Remember, the key to supporting serotonin production is a balanced diet that includes a variety of nutrients and adequate levels of tryptophan along with other cofactors necessary for serotonin synthesis. Regular exercise, exposure to sunlight, and managing stress levels also play significant roles in maintaining healthy serotonin levels and overall mental well-being.
Many foods contain precursors to serotonin that may be helpful with levels. Certain herbs may influence production of this important messenger:
- Salmon
- Eggs
- Turkey
- Pineapple
- Oats
- Seeds
- nutmeg
- Saffron
- Ginseng
Certain bacteria in our gut may also produce serotonin and prevent its breakdown. Eating for the microbiome is important to help maintain healthy levels of this important neurotransmitters. These bacteria have been shown to increase healthy serotonin production. see article: Microbiome Health
- E. Coli
- S. Thermophilus
- Lactobacillus Plantarum
Dopamine
Dopamine is derived from the neurotransmitters tyrosine.

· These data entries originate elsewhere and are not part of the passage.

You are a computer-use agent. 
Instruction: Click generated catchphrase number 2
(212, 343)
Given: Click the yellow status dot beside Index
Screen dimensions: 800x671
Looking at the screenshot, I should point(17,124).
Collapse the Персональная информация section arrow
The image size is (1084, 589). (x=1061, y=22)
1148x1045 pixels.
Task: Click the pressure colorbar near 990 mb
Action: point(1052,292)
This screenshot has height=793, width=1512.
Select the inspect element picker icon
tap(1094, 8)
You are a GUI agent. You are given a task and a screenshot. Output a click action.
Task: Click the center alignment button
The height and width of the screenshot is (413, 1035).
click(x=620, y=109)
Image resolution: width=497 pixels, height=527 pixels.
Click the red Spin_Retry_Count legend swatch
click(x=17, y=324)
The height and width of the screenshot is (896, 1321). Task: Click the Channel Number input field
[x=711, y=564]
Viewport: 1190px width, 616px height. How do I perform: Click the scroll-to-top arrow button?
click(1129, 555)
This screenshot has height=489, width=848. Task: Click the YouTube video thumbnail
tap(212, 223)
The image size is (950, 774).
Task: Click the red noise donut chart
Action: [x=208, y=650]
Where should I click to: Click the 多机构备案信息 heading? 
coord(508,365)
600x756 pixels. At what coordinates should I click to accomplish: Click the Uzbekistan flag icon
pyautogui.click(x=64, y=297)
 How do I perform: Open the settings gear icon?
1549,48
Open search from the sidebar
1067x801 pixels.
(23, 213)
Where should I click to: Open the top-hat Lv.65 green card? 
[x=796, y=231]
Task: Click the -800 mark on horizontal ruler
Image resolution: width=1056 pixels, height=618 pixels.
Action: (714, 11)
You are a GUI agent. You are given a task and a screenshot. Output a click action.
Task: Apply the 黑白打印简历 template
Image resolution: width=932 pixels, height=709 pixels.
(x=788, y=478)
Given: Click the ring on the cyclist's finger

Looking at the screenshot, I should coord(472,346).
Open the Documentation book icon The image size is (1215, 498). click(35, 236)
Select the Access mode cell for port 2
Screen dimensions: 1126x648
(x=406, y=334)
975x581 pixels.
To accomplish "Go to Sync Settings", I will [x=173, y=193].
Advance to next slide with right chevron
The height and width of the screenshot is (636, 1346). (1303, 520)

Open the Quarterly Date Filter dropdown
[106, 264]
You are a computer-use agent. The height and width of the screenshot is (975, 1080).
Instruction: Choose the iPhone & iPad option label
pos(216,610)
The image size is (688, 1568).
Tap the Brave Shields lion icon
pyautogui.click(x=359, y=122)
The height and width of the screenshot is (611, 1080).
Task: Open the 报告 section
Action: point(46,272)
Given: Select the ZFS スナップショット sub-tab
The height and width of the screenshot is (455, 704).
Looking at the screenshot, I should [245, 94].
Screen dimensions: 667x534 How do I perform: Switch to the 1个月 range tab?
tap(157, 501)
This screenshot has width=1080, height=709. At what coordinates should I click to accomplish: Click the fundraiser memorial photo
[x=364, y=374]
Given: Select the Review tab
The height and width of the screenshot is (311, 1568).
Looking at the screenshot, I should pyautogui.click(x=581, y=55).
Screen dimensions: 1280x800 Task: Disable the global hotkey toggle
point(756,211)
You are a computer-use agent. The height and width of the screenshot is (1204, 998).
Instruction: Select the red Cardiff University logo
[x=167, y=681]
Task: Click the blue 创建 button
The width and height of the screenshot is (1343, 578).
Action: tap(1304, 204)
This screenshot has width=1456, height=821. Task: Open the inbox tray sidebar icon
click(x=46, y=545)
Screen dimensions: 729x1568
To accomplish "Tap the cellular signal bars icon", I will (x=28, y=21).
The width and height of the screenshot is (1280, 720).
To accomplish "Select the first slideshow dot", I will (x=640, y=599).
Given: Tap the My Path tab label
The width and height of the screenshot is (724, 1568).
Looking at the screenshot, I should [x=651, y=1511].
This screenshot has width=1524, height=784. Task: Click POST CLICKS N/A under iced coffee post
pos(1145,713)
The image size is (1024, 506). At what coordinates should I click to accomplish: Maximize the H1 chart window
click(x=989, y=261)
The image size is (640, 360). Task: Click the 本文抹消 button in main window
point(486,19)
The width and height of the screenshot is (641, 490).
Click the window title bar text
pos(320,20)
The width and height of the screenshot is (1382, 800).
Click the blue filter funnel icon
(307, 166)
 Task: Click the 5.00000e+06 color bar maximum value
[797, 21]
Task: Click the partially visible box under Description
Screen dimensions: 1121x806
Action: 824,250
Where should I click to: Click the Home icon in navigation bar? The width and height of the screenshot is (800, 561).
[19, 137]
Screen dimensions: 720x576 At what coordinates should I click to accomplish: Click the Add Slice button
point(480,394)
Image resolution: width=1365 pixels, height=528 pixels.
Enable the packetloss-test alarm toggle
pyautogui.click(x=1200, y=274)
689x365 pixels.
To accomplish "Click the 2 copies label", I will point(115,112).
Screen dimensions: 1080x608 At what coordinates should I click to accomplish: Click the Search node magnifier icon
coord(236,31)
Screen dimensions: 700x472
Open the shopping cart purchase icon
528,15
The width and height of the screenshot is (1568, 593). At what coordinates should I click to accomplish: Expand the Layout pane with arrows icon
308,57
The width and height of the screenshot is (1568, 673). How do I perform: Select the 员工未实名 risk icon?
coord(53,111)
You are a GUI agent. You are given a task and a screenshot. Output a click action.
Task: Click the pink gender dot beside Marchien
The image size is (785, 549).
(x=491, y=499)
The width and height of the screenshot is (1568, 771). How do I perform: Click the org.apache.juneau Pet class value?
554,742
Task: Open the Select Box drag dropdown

Dopamine is considered a neurotransmitter involved with reward and motivation. It is also involved in coordination and movement as well as inducing hunger. Parkinson’s disease is associated with a lack of dopamine producing neurons in the brain. Current research even links development of Parkinson’s with lack of beneficial microbes producing butyrate in the gut. Destruction of the substantia nigra in the brain due to dysbiosis and leaking of LPS molecules into the brain has been associated with Parkinson’s as well. Dopamine is produced mostly in the brain but also in the gut by the microbiome.
Foods for Dopamine
- Apples
- Avocados
- Beets
- Dark Chocolate
- Coffee
- Dairy
- Eggs
- Beans
- Turkey
- Soy
- Leafy Greens
Probiotics and Dopamine
- Lactobacillus Rhamnosus
- Lactobacillus Plantarum PS 128, DR 7
- Prevotella
- Bacteriodes
- Clostridium
A healthy microbiome is associated with healthier levels of the important neurotransmitter Dopamine. Parkinson’s disease is associated with a lower amount of Dopamine and also now being shown to be associated with a poor microbiome. Species that help regulate Dopamine production and degradation are numerous.